Copy out each of the lines below word for word, without including any pictures.
[START Dataset extract]
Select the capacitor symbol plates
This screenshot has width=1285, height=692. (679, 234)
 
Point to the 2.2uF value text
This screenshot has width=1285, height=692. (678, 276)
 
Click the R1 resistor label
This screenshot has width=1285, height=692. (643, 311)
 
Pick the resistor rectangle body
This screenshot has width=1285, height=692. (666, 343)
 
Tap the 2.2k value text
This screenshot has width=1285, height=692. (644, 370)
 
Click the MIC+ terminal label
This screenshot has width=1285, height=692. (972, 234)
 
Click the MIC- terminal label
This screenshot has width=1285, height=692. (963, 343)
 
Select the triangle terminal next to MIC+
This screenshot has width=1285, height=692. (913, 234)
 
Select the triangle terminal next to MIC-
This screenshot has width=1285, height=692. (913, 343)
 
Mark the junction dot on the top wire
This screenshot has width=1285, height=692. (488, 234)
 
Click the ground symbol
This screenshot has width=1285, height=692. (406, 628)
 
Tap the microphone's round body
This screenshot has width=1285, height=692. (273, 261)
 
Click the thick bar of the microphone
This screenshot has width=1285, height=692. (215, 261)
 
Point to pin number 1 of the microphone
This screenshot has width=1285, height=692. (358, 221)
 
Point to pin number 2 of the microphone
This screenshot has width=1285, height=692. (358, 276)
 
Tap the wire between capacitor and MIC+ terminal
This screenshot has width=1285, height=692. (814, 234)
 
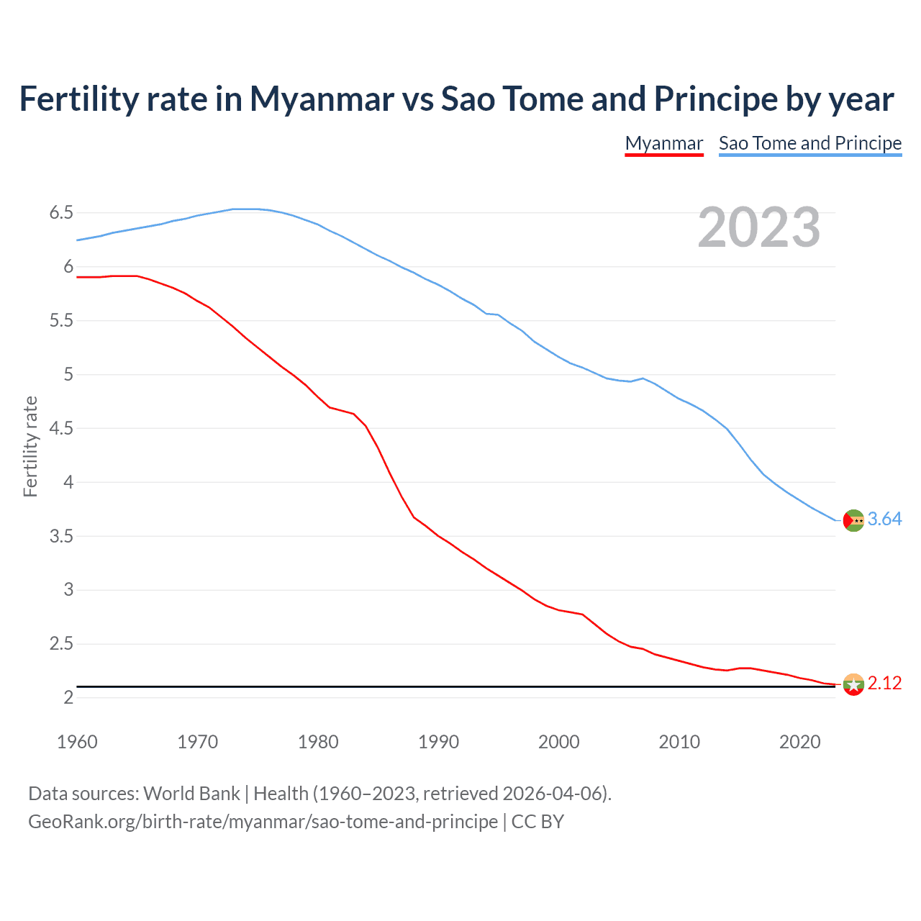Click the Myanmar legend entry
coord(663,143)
[END Dataset extract]
▸ Result for this task
Select the capacitor symbol plates
This screenshot has width=1285, height=692. (679, 234)
 
Point to the 2.2uF value text
This screenshot has width=1285, height=692. (678, 276)
 
Click the R1 resistor label
This screenshot has width=1285, height=692. (643, 311)
 
Pick the resistor rectangle body
This screenshot has width=1285, height=692. (666, 343)
 
Tap the 2.2k value text
This screenshot has width=1285, height=692. (644, 370)
 
Click the MIC+ terminal label
This screenshot has width=1285, height=692. (972, 234)
 
Click the MIC- terminal label
This screenshot has width=1285, height=692. (963, 343)
 
Select the triangle terminal next to MIC+
This screenshot has width=1285, height=692. (913, 234)
 
Select the triangle terminal next to MIC-
This screenshot has width=1285, height=692. (913, 343)
 
Mark the junction dot on the top wire
This screenshot has width=1285, height=692. (488, 234)
 
Click the ground symbol
This screenshot has width=1285, height=692. (406, 628)
 
Tap the microphone's round body
This screenshot has width=1285, height=692. (273, 261)
 
Click the thick bar of the microphone
This screenshot has width=1285, height=692. (215, 261)
 
Point to pin number 1 of the microphone
This screenshot has width=1285, height=692. (358, 221)
 
Point to pin number 2 of the microphone
This screenshot has width=1285, height=692. (358, 276)
 
Tap the wire between capacitor and MIC+ terminal
This screenshot has width=1285, height=692. (814, 234)
 
Click the Myanmar legend entry
coord(663,143)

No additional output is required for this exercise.